Wirtschaft will Regierung, die Arbeitgeber als Partner sieht

Vor Wahlen formulieren Verbände traditionell ihre Erwartungen an die künftige Politik und stellen Forderungskataloge auf. Das hat auch die Vereinigung der Unternehmensverbände in MV getan. Die Vorschläge reichen hinein bis in den Zuschnitt der Ministerien.

Von dpa

Schwerin - Die Wirtschaft in Mecklenburg-Vorpommern erwartet von der künftigen Landesregierung gezielte Investitionen in Infrastruktur und Bildung, Bürokratieabbau und kürzere Genehmigungsverfahren. Plänen, mit der Reform des Vergabegesetzes Einfluss auf die Tarifbindung der Firmen im Land zu nehmen, wird eine Abfuhr erteilt. Tarifpolitik liege in der Verantwortung der Sozialpartner, also der Gewerkschaften und Branchenverbände. „Die Politik hat da nichts zu suchen“, betonte Arbeitgeberpräsident Lars Schwarz am Dienstag in Schwerin. In dem von ihm vorgestellten Forderungskatalog der Vereinigung der Unternehmensverbände wird der Achtung der Tarifautonomie ein zentraler Platz eingeräumt.

Die Arbeitgeber reagieren damit auf Pläne von SPD und Linke. Sowohl die Regierungspartei als auch die oppositionelle Linke hatten angekündigt, die Vergabe öffentlicher Aufträge künftig an die Zahlung tariflicher Löhne koppeln zu wollen. Das soll dazu beitragen, das noch immer niedrige Lohnniveau im Nordosten spürbar anzuheben.

Knapp sieben Wochen vor der Landtagswahl mahnen die Arbeitgeber zudem eine konsequente Deregulierung, die Beschleunigung von Genehmigungsverfahren und eine Eindämmung der Gesetzesflut an. „Politik soll den Rahmen definieren, nicht einengen“, zitierte Schwarz aus dem vierseitigen Forderungskatalog.
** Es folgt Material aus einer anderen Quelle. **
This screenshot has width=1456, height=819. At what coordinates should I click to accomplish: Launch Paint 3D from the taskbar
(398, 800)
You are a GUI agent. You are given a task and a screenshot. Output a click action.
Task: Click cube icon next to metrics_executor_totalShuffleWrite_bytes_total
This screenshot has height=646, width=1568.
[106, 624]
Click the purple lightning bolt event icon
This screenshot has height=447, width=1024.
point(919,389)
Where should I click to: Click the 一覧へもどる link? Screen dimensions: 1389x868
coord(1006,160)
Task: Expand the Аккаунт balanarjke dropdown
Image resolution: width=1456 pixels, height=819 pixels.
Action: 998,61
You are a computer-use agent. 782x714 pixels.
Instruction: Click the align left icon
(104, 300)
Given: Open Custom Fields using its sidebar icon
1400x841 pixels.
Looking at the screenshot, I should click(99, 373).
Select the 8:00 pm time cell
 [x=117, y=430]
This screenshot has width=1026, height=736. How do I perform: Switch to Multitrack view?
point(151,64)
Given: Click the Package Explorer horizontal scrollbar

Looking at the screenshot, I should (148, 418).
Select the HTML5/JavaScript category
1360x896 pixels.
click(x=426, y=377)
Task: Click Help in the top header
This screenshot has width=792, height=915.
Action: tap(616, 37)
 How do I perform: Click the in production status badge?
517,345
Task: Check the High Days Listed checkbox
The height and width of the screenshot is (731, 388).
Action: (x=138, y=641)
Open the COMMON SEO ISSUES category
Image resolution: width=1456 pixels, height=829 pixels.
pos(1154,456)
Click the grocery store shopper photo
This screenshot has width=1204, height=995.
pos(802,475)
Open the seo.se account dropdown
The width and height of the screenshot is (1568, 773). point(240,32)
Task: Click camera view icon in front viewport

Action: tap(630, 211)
Arbeitgeber bräuchten Freiräume, um die Wertschöpfung im Land voranzubringen und neue Arbeitsplätze zu schaffen.

In seinen „Kernbotschaften“ an die künftigen Landespolitiker warnt der Unternehmer-Dachverband, der laut Schwarz die Interessen von 5600 Firmen im Land mit 340 000 Beschäftigten vertritt, vor neuen Steuern als „Gift für die wirtschaftliche Entwicklung“. Ein zunehmendes Problem stellten die „politisch zu verantwortenden hohen Energiekosten“ dar.

Mehr Tempo forderte Schwarz bei der Digitalisierung. Dies gelte für die Verwaltung wie für den flächendeckenden Ausbau des Breitbandnetzes. „MV braucht eine Digitalisierungsstrategie, die wertschöpfungsrelevanten Bereichen Vorrang gibt“, heißt es in dem Papier. Gefordert wird mehr staatliche Unterstützung für Kooperationen zwischen Wirtschaft und Wissenschaft und eine abgestimmte Zusammenarbeit im Rahmen der norddeutschen Wasserstoffstrategie. „In der Wasserstofftechnologie liegen große Chancen, wenn partnerschaftlich gehandelt wird“, sagte Schwarz.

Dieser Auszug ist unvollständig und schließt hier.